Heads up:
We’re moving the GATK website, docs and forum to a new platform. Read the full story and breakdown of key changes on this blog.

Best way to pass a parameter into a method

I'm setting up a method that is based on an executable that has multiple functions. When run from the command line, the user chooses the function by passing in a string. For example: bamUtil trimBam -L 30 tells bamUtil to trim 30 bases from each read in a bam file.

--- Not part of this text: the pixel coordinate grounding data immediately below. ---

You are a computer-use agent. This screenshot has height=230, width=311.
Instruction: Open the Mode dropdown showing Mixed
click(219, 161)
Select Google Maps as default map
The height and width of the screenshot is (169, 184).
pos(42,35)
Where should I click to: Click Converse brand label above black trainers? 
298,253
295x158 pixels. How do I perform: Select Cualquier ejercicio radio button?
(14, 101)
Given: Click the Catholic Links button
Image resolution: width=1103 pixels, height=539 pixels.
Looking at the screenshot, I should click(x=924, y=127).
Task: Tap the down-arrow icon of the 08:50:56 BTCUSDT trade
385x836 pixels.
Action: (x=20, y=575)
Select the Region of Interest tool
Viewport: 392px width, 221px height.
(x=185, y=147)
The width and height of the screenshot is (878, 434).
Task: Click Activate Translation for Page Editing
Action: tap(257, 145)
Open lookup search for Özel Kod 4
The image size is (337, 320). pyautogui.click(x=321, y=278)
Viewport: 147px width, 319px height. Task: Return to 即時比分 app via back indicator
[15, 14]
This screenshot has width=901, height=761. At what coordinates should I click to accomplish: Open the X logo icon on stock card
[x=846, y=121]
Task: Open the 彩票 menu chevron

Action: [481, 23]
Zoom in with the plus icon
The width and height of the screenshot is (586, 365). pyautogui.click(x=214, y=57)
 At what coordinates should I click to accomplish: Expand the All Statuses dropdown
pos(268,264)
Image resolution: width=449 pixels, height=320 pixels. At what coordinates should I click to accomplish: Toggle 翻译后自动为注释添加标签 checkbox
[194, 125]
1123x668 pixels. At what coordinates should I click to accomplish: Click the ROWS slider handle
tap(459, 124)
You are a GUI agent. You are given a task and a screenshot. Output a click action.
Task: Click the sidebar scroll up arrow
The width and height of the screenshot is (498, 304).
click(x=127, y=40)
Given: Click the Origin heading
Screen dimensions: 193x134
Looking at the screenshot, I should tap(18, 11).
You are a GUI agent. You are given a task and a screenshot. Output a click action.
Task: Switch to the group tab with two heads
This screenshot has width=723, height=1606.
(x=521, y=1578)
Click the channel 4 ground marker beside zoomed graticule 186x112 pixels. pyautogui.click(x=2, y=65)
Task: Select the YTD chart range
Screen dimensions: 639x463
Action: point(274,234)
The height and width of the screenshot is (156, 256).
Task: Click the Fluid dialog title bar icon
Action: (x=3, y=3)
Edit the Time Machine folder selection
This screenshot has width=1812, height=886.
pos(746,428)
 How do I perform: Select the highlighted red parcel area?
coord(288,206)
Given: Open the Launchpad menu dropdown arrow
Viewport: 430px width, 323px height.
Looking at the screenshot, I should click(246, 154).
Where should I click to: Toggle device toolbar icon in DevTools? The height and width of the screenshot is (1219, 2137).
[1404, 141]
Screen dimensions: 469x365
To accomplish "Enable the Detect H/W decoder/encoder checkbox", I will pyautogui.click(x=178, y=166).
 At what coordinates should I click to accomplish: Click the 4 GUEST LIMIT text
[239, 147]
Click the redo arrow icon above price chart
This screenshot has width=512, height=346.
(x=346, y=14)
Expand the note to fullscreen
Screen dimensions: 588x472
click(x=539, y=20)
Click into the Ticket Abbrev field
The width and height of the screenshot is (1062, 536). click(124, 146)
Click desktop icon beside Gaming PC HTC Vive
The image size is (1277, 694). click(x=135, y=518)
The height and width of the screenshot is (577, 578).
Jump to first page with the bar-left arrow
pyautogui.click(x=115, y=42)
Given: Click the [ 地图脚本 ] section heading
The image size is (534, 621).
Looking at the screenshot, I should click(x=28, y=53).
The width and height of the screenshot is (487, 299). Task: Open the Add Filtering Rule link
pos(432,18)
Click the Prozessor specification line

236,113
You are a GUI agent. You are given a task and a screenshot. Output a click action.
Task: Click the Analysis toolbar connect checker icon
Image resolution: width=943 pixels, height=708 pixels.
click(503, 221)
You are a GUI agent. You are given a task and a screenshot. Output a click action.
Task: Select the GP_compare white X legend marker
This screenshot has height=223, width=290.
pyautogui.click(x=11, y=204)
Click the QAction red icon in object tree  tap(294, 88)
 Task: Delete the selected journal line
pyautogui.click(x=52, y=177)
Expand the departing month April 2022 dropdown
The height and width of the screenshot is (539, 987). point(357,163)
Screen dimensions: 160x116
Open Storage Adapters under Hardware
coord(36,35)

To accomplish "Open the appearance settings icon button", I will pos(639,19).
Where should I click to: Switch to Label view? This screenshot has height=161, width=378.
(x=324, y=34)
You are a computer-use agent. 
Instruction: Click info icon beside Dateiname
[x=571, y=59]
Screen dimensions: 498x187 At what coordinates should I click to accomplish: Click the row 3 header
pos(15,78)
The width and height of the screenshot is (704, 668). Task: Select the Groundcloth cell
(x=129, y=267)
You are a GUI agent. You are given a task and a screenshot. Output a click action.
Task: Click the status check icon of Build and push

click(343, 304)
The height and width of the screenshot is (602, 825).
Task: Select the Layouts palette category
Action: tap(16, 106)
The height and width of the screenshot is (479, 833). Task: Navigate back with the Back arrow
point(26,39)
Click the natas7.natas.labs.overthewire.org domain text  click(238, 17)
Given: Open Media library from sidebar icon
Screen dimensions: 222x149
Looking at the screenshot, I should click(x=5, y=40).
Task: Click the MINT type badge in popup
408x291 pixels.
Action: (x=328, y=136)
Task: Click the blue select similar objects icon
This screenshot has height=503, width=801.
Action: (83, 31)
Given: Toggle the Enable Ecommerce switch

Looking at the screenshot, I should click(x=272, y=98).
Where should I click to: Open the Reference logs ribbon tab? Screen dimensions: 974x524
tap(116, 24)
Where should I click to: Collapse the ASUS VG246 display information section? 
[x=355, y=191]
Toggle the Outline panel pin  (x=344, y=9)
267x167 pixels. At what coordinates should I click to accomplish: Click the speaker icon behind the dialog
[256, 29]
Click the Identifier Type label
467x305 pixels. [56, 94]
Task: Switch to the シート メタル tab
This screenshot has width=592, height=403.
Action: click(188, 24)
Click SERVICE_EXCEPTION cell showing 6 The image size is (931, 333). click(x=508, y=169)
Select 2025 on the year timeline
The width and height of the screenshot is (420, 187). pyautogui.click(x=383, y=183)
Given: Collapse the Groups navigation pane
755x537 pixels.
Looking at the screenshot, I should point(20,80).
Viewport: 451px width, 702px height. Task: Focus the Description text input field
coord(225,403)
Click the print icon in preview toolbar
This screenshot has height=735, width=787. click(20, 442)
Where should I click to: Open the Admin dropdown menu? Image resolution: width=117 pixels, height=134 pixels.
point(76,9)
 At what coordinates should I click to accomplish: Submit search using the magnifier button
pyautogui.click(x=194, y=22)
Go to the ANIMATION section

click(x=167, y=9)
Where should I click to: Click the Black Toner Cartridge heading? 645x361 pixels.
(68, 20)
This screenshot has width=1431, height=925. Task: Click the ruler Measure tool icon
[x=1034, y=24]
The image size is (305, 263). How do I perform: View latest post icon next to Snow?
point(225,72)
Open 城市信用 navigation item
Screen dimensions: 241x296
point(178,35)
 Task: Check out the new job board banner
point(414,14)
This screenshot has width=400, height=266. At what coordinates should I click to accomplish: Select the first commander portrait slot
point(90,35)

What is the best way to provide these instructions to the executable in FireCloud? I could hardwire them into the docker image, but then we'd need a new image each time we wanted to perform a different function or make a minor adjustment. Alternatively, the parameters could be included as attributes of the sample (since the bam file name will be an attribute of the sample). Then we would need to change the sample attributes each time we wanted to run a variation.

My method configuration template has a line that looks like this:
myMethod.bamUtilTask.tool:(String) Expression
because I've built the docker image to accept the function as a variable called "tool".

Ideally, I'd like to set the value of the "tool" string here in the method configuration. But when I try to do that I get an error message.

Thank you

Best Answer

Answers

  • esalinasesalinas BroadMember, Broadie ✭✭✭

    Hi Dave

    Your idea of making the tool (for example "trimBam") of bamUtil to use a string seems like a good idea. You haven't shared much detail of the WDL or your docker so it's hard to characterize well what is/isn't going on and is/isn't working.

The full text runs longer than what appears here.